In the last two years alone, my organisation has released reports on the plight of Iranian Christian refugees in Turkey, Georgia and, closer to home, Sweden, while concerns have also been raised about Iranian Christian refugees in several other countries, including Armenia, Iraq and Indonesia. 

In each of these countries, as in Blighty, the common denominator appears to be simply that these refugees - however worthy their claims may be - are unwanted and untrusted by their hosts. 

During my research, I came across a refugee support group in Colchester, Refugee, Asylum Seeker & Migrant Action (RAMA), whose director, Maria Wilby, I had the privilege of interviewing, and whose perspective has stayed with me. 

Ms Wilby picked me up on a comment I had made, when I suggested that “one could understand why people may feel less sympathy for economic migrants, but surely not refugees”. 

Her response was not dissimilar to the words of the second caller to 5 Live: 

“If you were in the UK, and you had nothing to feed your children or grandchildren, what would you do?” she asked. “You’d go to the next country and ask them to feed them. And that’s what it means to be an economic migrant. It’s not about, ‘Oh, I’ve got a nice car, but I want a nicer car.’ These are people who are literally starving, and feel so disadvantaged that they think the next generation will also be equally disadvantaged. And of course then you try and move. 
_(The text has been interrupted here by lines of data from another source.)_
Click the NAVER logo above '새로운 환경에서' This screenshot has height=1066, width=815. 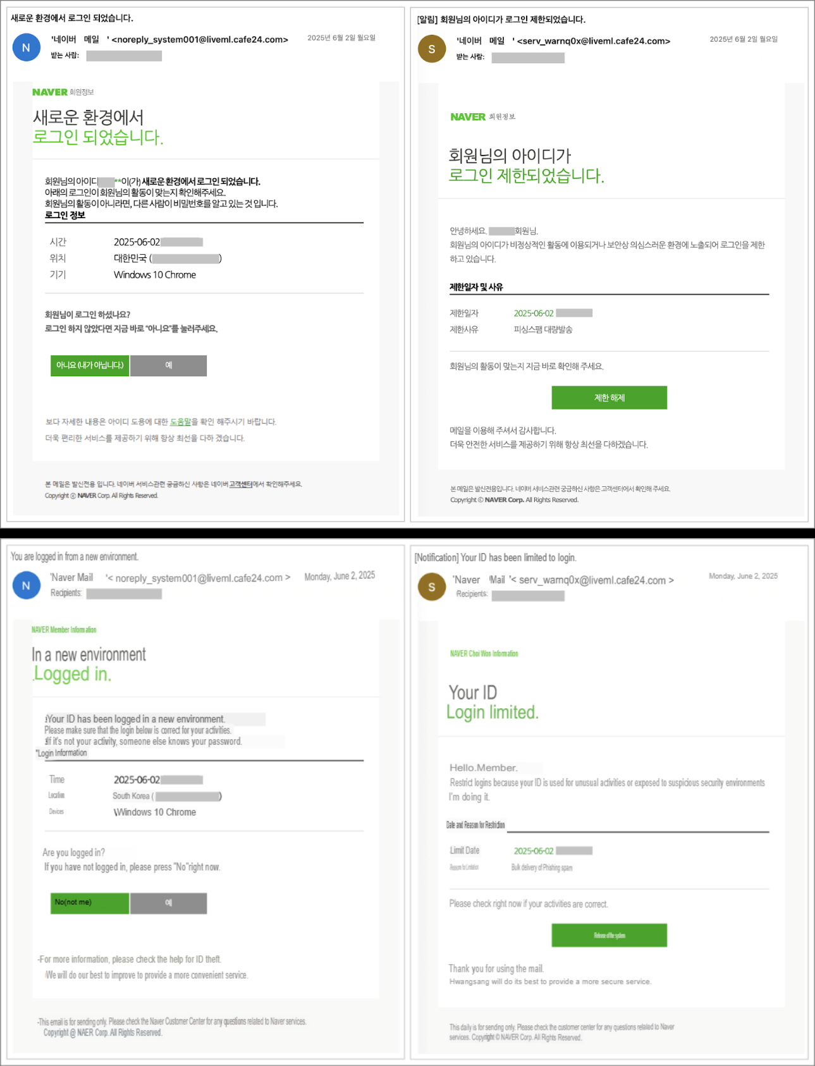[x=50, y=92]
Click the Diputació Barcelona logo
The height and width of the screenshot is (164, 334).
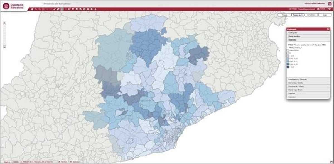[13, 6]
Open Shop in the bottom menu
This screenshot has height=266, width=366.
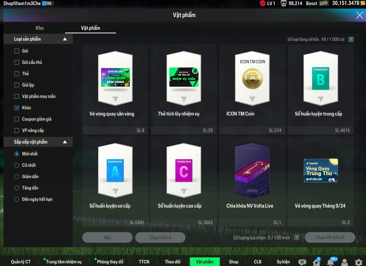coord(233,262)
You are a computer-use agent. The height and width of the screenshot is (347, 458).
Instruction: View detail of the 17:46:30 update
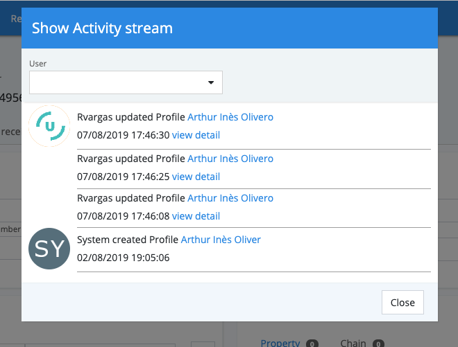196,135
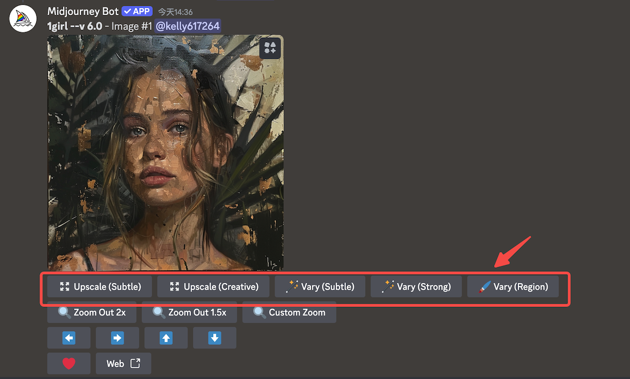The width and height of the screenshot is (630, 379).
Task: Choose Vary (Subtle) for the image
Action: pyautogui.click(x=319, y=287)
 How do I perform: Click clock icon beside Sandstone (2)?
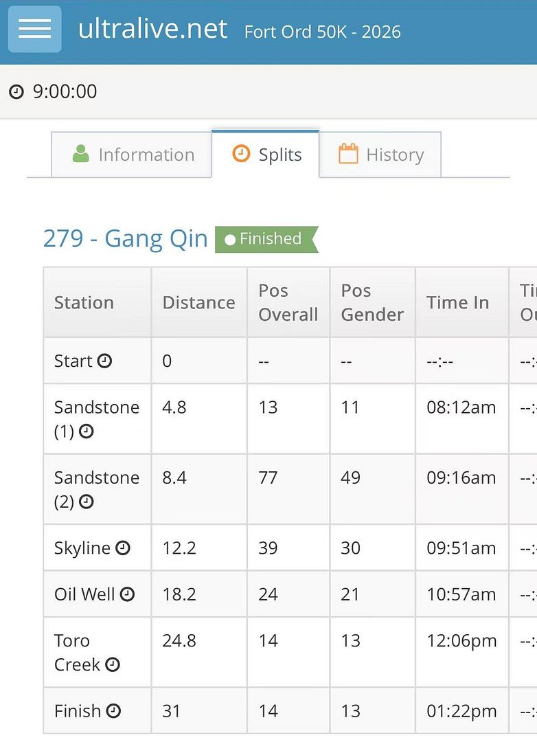coord(87,502)
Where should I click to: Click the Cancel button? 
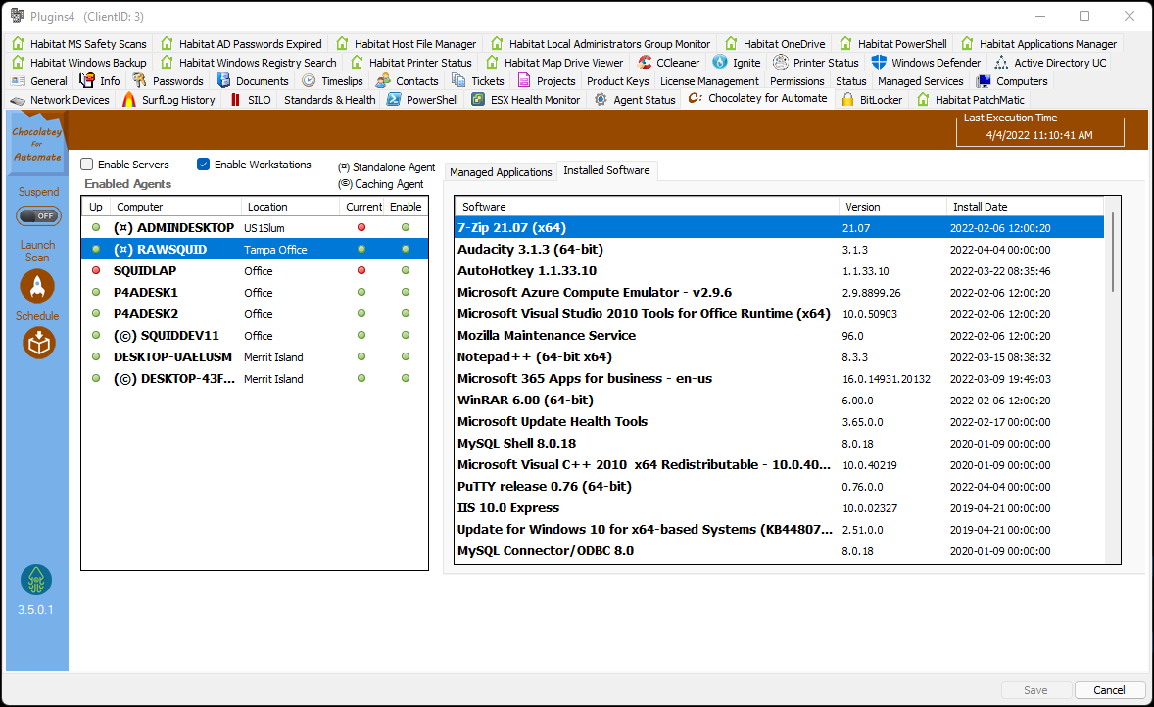point(1109,689)
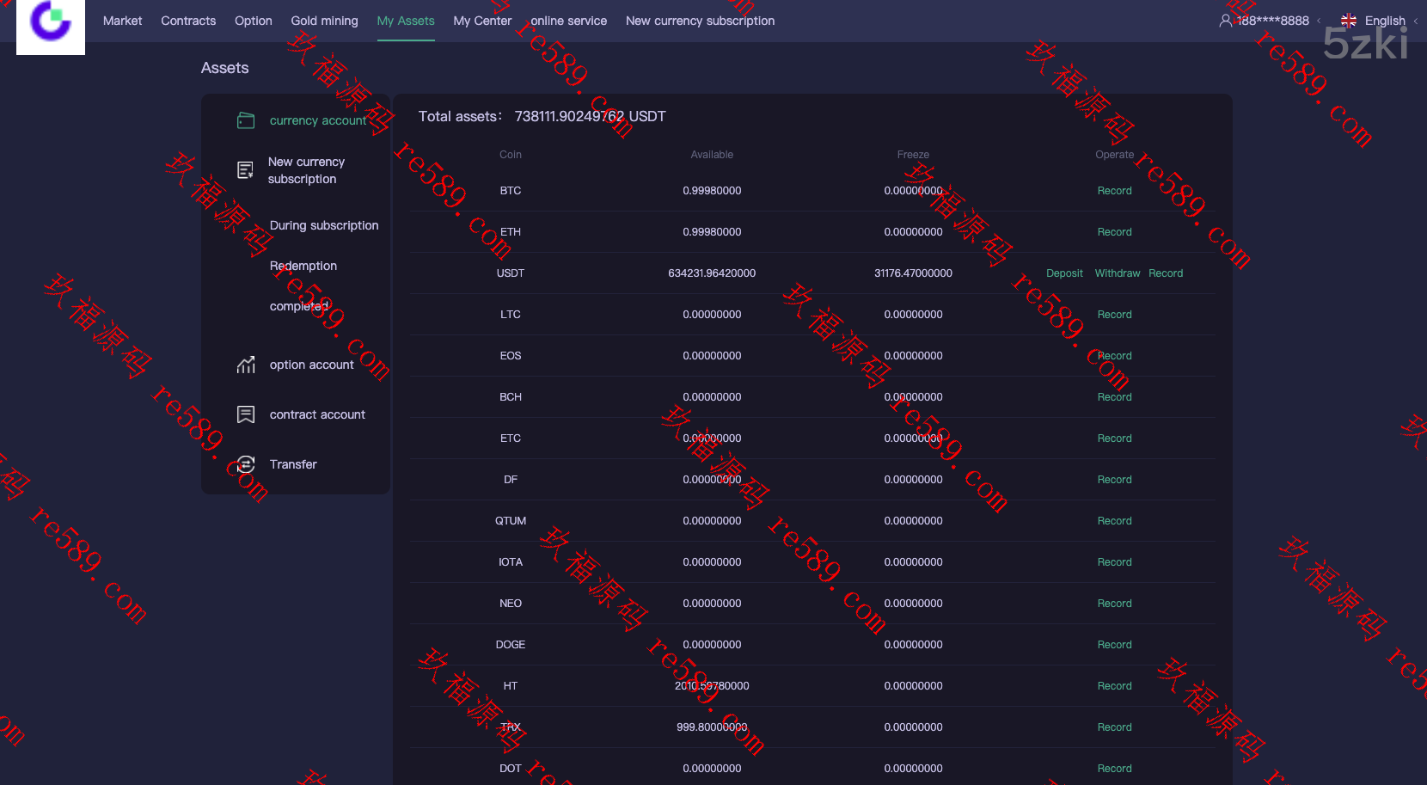Open the online service page
1427x785 pixels.
click(x=568, y=21)
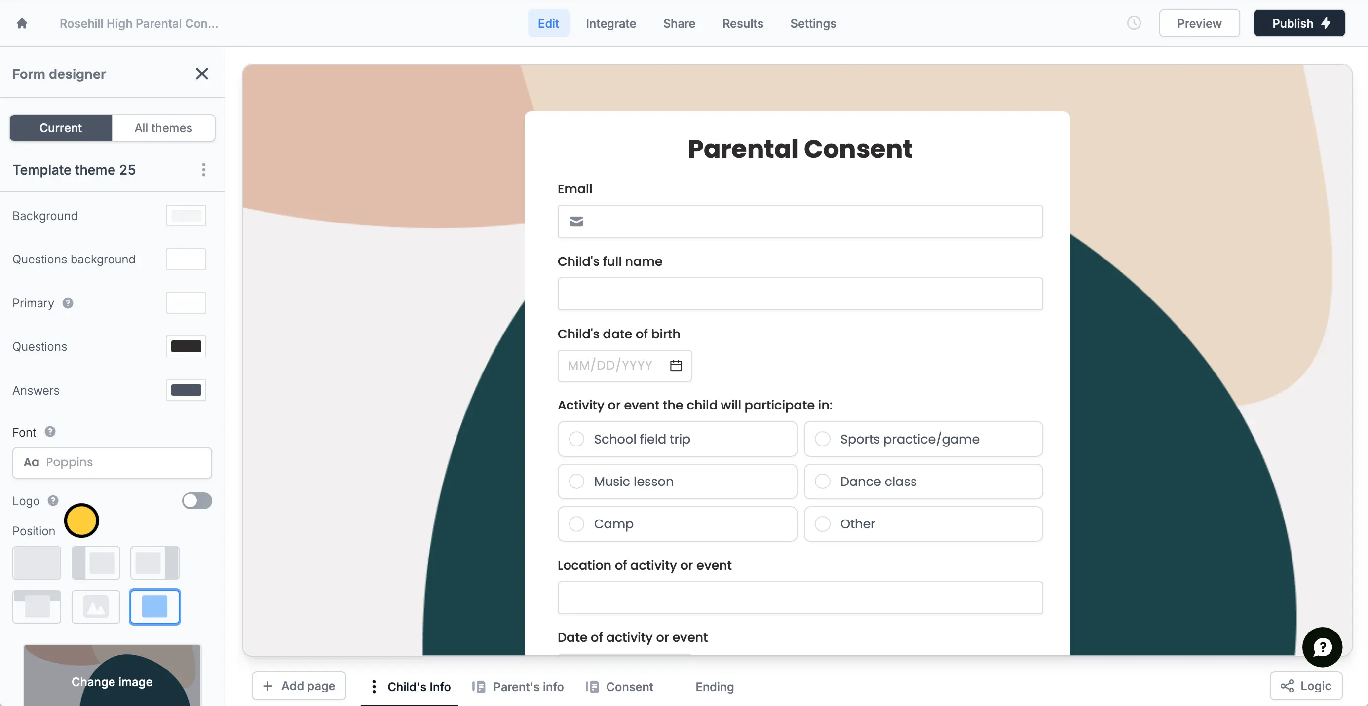Select the Music lesson radio option
1368x706 pixels.
577,481
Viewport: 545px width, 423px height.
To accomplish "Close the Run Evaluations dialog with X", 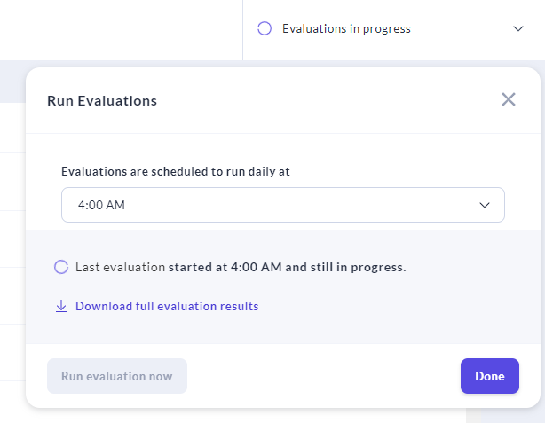I will click(509, 99).
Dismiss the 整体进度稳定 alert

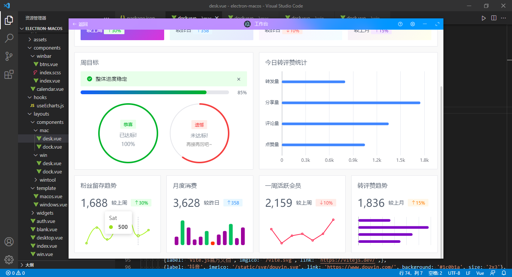239,79
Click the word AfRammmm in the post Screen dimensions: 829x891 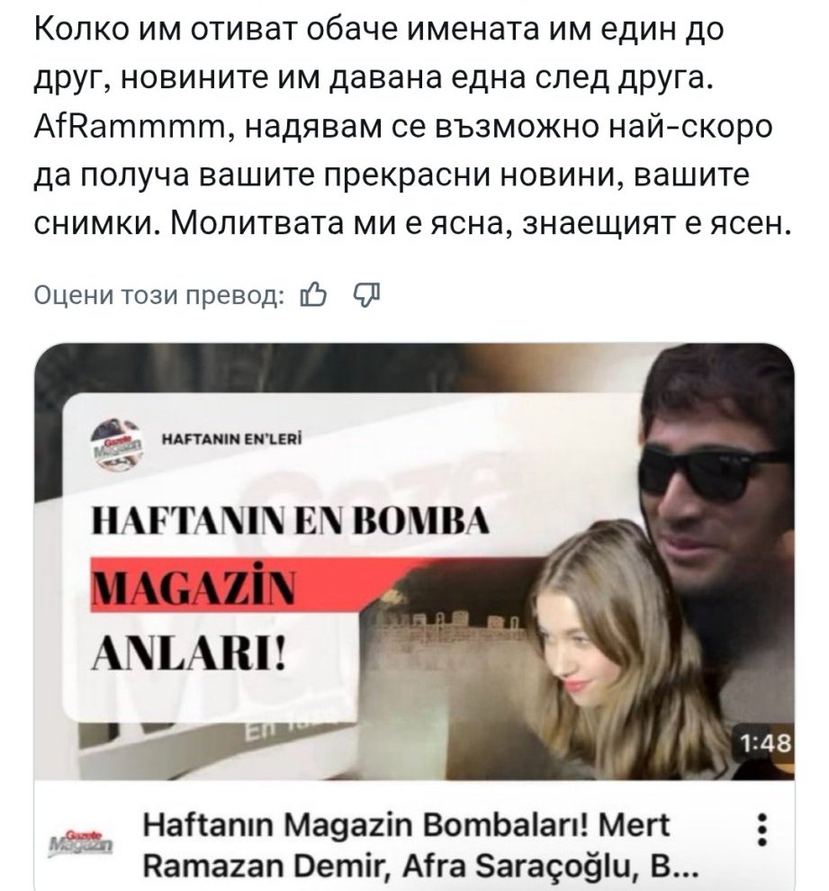pyautogui.click(x=131, y=127)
“And back in the day, it used to be that if you had a child in another country, they would basically be a native of that country. We’ve changed the rules to mean that migration and borders grow and grow. And actually, we’ve created this system – all of us have created this system by standing by and letting it happen – and it’s not right. If I believed in God, God certainly didn’t intend there to be borders. Nobody would. Why would you? It’s an unnatural concept. We are one world, and we should share it.” 

I’m not sure Nigel Farage would agree, but whatever one’s perspective on the need for border control, surely we should all be able to agree that those with genuine claims to have fled persecution should be afforded our help, or at the very least protected from refoulement.